BACKGROUND OF THE INVENTION

The present invention relates to methods, systems and apparatus for transmitting data in mobile telecommunication systems.

Third and fourth generation mobile telecommunication systems, such as those based on the 3GPP defined UMTS and Long Term Evolution (LTE) architecture are able to support more sophisticated services than simple voice and messaging services offered by previous generations of mobile telecommunication systems.

For example, with the improved radio interface and enhanced data rates provided by LTE systems, a user is able to enjoy high data rate applications such as mobile video streaming and mobile video conferencing that would previously only have been available via a fixed line data connection. The demand to deploy third and fourth generation networks is therefore strong and the coverage area of these networks, i.e. geographic locations where access to the networks is possible, is expected to increase rapidly.

To help improve the performance and flexibility of wireless (“mobile”) communications systems, relay nodes are proposed to supplement transmissions associated with base stations. Examples of potential performance improvements associated with the use of relay nodes include:

• • increased coverage of high data rates within a cell
  • the provision of coverage to new areas
  • additional features such as temporary network deployments and group mobility.

A relay node maybe considered as being distinct from a conventional cellular base station (e.g. a so-called eNodeB (eNB) in 3GPP LTE nomenclature) in the sense that a relay node is wirelessly connected to the RAN (radio access network) through a conventional base station. The base station through which a relay node connects to the RAN is often referred to a donor base station/donor eNB (i.e. the term donor base station may be used to refer to a base station serving a relay node). The radio network cell supported by the donor eNB in which the relay node is located may similarly be referred a donor cell for the relay node.

Relay nodes may in some respects be categorised according the type of wireless spectrum used for backhaul communications with the donor eNB. For example, “in-band” relay nodes communicate wirelessly with their donor eNB in the same spectrum as is used for communications with terminal devices/user equipment (UEs) within the donor cell, while “out-band” relay nodes communicate wirelessly with their donor eNB using different spectral resources from those used to communicate with UEs in the donor cell.

From a UE's perspective, relay nodes can also be classified into transparent and non-transparent types. For a transparent relay node the UE is unaware that it is communicating with the donor eNB via the relay node. For a non-transparent relay node, on the other hand, the UE is aware that is communicating with the relay node, i.e. the relay node presents to the UE as a conventional eNB.

From the perspective of the donor eNB, a relay node can be considered as simply a functional extension of the donor eNB, in which case the relay node will not have a cell identity of its own and its resources will be controlled by the donor eNB (i.e. at least one part of the Radio Resource Management (RRM) aspect of the Relay Node is controlled by the donor eNB).
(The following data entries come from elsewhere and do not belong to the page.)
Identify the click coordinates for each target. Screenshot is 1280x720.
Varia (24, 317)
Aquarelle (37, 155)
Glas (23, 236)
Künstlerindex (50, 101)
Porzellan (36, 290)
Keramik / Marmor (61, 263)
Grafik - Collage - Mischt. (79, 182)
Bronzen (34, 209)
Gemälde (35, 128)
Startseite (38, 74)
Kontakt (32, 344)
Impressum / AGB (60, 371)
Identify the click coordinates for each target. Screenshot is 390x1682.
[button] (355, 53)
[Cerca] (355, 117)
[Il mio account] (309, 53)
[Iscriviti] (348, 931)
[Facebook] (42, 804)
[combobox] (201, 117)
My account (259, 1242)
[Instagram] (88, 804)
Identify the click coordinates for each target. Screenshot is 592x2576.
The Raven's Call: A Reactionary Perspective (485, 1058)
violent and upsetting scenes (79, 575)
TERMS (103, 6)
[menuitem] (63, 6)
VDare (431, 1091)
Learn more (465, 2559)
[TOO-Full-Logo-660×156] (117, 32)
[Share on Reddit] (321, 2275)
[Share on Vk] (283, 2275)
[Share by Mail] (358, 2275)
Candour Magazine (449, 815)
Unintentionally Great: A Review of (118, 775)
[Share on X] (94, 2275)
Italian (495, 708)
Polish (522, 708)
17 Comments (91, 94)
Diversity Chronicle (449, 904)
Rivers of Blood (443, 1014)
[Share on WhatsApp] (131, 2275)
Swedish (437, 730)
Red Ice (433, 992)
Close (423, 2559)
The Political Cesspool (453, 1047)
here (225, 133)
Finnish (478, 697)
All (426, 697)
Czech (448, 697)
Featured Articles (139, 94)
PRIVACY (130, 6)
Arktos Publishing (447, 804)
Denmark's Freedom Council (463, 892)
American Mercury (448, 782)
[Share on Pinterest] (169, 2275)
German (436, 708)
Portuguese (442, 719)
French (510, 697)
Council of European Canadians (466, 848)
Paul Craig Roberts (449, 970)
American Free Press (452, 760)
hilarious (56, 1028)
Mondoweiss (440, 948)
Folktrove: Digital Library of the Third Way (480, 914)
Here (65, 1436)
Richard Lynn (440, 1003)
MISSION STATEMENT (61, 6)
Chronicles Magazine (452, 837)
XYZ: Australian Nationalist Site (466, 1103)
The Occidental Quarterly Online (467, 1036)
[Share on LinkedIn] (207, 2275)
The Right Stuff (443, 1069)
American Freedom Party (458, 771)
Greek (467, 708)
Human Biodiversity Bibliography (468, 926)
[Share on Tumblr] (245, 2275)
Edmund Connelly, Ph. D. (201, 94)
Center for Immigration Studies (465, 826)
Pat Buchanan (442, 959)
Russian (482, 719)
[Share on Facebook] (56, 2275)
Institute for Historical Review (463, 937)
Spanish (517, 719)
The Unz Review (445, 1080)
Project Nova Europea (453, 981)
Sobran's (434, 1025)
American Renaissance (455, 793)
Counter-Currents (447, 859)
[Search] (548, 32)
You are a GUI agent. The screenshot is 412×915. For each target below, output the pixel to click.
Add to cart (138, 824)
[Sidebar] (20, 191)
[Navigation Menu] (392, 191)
Alternatively, in some cases a relay node may be considered as serving an independent cell in its own right, in which case the relay node will have its own physical layer cell identity and ownership of the full RRM (i.e. the donor cell does not have control over the relay node's resources).

Relay nodes can also be distinguished from wireless repeaters. The function of a wireless repeater is simply to boost the power of the signals it receives. Wireless repeaters do not discriminate between wanted signal, interference or noise, and will re-broadcast all signal components received. Relay nodes, on the other hand, are regenerative repeaters in the sense that they decode a received signal and selectively re-broadcast appropriate components. Relay nodes can therefore provide for improved signal-to-noise ratios (SNRs), provided a signal is received at the relay node with a sufficient SNR to allow the relay node to decode it successfully.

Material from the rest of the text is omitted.